It’s a life-saving choice — literally.
Are the lives of 700 Georgians a year worth an extra few bucks to you?
Let’s ask it another way: Is your own life, or the life of a loved one, worth it?
That’s what a state constitutional amendment, Amendment 2, on the Nov. 2 ballot will in essence ask Georgia voters. The overwhelming and unqualified answer should be yes.
Georgia has roughly half the trauma care centers statewide that it needs to serve the state’s population. There are 16 across the state now, including the one at the Medical Center here in Columbus.
We’re well served here … as long as we stay close to home.
Head into other parts of the state — specifically southwest and south central Georgia — and the picture is starkly different. In those parts of the state, the nearest trauma care could be more than 50 or 75 miles away; it might be closer to 100.
Those distances make a profound and too often tragic difference. Trauma care surgeons and other professionals refer to the “golden hour” — that critical window of time between injury and treatment that makes a dramatic statistical difference in survival and recovery rates. (For children, the window is half that.)
The death rate from traumatic injury in Georgia is 20 percent higher than the national average; that translates to 700 lives a year due to inadequate or nonexistent trauma care in large areas of the state.
A widespread misconception is that because a community has a hospital with an emergency room, it can provide trauma care.

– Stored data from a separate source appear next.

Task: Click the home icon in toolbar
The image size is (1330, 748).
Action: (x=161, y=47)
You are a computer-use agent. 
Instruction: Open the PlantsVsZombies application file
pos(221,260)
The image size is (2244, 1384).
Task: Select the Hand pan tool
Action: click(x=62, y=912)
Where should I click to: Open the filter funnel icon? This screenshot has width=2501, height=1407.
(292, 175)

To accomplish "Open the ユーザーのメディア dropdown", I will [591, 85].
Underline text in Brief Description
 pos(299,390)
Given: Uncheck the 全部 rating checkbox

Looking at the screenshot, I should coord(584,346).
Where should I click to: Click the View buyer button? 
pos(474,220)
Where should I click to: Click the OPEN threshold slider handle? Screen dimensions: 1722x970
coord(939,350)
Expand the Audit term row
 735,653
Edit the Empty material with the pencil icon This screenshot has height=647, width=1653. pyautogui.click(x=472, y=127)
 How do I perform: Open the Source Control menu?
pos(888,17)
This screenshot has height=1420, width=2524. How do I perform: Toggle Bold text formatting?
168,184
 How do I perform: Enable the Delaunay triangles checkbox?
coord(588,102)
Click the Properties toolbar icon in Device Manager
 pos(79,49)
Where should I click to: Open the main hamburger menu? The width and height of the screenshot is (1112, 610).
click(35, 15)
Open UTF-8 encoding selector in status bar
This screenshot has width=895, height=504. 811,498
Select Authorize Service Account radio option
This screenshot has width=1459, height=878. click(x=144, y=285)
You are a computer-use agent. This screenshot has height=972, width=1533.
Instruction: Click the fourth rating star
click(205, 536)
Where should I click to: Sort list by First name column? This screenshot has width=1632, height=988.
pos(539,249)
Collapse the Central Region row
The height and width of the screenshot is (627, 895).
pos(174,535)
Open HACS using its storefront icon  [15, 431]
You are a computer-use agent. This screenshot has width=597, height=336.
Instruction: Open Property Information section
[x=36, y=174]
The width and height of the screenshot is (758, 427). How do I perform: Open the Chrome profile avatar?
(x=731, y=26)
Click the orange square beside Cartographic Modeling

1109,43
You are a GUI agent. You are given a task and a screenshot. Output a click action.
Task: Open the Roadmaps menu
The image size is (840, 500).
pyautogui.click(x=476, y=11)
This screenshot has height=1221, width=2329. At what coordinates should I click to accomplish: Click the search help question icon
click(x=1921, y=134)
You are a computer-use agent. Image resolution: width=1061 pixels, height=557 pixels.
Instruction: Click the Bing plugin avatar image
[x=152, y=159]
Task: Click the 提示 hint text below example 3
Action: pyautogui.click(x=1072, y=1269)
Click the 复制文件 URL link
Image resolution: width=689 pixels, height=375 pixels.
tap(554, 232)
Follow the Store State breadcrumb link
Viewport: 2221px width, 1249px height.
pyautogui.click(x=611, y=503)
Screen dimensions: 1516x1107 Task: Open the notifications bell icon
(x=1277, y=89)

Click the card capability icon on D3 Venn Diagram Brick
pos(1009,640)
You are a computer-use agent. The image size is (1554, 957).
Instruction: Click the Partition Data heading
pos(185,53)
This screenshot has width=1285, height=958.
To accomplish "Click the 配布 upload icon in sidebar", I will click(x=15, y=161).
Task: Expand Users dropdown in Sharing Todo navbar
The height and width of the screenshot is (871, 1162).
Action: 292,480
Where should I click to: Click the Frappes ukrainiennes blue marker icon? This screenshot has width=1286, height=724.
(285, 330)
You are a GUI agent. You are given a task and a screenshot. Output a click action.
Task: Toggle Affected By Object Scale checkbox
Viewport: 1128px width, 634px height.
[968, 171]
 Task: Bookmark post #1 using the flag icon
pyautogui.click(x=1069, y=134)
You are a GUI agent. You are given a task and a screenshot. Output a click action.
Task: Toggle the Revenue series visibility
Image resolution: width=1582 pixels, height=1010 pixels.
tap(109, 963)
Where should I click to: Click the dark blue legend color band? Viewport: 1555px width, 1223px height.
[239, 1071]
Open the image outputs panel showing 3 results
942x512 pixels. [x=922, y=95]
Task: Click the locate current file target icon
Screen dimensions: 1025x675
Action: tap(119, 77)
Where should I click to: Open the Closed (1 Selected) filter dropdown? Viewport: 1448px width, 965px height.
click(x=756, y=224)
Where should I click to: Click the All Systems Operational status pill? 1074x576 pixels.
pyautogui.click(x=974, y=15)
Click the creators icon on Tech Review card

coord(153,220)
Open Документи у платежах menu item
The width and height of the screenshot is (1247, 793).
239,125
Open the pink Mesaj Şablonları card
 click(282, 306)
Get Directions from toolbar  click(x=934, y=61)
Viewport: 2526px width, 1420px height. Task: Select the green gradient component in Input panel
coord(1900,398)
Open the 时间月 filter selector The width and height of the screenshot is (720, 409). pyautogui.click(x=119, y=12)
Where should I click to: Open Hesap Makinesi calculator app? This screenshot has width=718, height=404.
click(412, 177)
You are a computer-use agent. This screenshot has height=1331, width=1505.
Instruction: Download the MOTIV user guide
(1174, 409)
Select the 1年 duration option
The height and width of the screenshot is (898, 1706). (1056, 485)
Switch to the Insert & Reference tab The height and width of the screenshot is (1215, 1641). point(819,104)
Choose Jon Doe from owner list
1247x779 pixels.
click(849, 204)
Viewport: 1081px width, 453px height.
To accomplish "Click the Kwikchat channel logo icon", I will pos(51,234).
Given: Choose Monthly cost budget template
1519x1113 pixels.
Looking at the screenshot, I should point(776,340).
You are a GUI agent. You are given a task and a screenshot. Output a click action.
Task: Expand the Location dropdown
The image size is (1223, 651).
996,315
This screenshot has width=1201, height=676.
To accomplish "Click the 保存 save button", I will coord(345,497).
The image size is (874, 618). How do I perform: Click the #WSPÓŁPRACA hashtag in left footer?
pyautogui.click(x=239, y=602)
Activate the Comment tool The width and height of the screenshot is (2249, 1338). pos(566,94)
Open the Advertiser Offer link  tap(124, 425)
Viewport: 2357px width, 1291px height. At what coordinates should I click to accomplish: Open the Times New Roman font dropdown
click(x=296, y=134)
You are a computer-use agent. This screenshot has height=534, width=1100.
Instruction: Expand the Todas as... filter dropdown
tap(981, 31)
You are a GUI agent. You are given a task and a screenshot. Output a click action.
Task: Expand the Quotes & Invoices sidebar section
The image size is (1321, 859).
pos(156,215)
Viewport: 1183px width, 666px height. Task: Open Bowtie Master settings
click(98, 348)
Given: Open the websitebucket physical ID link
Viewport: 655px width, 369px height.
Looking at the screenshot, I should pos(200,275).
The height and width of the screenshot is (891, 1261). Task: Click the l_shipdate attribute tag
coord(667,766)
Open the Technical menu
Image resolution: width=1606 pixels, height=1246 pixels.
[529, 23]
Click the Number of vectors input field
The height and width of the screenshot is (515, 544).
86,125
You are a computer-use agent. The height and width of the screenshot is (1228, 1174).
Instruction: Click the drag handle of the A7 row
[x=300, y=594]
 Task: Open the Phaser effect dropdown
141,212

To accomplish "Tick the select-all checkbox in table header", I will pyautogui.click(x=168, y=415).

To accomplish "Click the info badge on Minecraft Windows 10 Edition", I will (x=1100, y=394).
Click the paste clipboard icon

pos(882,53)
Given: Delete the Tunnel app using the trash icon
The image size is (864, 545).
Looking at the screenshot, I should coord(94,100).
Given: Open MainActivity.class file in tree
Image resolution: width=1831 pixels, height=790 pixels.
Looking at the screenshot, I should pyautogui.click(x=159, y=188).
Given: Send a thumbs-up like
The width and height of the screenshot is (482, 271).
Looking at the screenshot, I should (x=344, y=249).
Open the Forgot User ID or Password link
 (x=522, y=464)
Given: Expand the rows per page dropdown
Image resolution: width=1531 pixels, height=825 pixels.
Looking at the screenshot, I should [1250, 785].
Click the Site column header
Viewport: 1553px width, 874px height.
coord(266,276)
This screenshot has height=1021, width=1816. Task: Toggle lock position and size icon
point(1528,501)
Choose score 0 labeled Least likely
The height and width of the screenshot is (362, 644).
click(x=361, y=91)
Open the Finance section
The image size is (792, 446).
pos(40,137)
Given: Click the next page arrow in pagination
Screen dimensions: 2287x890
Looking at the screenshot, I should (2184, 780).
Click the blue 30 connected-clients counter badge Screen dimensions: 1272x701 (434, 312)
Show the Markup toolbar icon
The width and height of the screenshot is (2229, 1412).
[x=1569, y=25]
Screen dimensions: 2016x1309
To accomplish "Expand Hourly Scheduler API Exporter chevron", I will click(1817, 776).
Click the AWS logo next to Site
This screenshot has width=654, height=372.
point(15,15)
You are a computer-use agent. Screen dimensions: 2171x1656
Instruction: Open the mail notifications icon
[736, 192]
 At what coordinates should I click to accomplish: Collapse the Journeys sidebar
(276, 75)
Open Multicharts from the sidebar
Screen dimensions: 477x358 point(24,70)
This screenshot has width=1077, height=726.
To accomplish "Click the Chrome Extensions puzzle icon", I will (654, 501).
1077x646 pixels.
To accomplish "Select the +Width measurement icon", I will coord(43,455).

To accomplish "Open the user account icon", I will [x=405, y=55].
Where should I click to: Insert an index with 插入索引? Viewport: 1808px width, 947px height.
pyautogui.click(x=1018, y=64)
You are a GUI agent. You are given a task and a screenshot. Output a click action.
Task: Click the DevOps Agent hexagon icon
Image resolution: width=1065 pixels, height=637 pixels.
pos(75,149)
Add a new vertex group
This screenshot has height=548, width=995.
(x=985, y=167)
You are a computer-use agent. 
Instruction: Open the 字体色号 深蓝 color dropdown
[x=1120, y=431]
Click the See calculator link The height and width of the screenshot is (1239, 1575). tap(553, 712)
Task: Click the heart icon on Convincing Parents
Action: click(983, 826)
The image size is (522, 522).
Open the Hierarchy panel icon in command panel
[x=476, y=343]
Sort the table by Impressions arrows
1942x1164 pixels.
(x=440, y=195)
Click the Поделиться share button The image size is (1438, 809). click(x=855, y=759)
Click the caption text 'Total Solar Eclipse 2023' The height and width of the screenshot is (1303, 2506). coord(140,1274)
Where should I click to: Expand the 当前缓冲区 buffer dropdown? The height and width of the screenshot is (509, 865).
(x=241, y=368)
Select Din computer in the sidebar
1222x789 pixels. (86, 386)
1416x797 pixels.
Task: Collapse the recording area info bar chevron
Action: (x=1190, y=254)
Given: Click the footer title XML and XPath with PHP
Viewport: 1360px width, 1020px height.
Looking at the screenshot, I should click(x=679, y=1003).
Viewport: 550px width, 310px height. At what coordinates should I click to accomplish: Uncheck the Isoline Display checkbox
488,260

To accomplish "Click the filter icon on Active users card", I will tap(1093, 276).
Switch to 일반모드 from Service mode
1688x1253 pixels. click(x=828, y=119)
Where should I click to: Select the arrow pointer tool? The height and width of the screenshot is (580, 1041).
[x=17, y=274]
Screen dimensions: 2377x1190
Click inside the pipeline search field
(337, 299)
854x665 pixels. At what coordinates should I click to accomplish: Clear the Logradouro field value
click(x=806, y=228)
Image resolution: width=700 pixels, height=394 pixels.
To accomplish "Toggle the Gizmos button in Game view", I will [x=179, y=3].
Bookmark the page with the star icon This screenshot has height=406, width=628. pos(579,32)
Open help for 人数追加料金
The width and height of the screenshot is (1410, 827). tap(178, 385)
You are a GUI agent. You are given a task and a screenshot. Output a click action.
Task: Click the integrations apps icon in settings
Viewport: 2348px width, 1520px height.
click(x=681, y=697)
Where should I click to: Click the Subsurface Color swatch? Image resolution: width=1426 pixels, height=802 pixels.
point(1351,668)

That is not the case: A trauma center is a specially trained, staffed and equipped unit that is prepared at any time — including a trauma surgeon available 24/7 — to respond to serious injuries from automobile accidents (by far the leading cause of traumatic injury in Georgia), falls, burns or other serious home or work accidents, and violent trauma like gun or knife wounds.
It is also incredibly expensive.
Under Amendment 2, a car tag fee of only $10 a year would generate $80 million annually for training and hiring more trauma care doctors and nurses, first responders and 911 specialists; it would also fund the creation of new trauma centers at hospitals in areas of need, and provide equipment and staffing upgrades for existing ones.
The amendment guarantees that by law the money this fee generates cannot be spent for anything else. The tag fee revenues will go directly into a trust fund for trauma care.
If there is a no-brainer on any ballot anywhere this election season, Amendment 2 would have to be it. Ten bucks a car, once a year, won’t seem so expensive if you should need life-saving trauma care and can get it.
Or, God forbid, if you can’t.
Dusty Nix, for the editorial board
The proposed State Amendment 2 will read:
Shall the Constitution of Georgia be amended so as to impose an annual $10.00 trauma charge on certain motor vehicles in this state for the purpose of funding trauma care?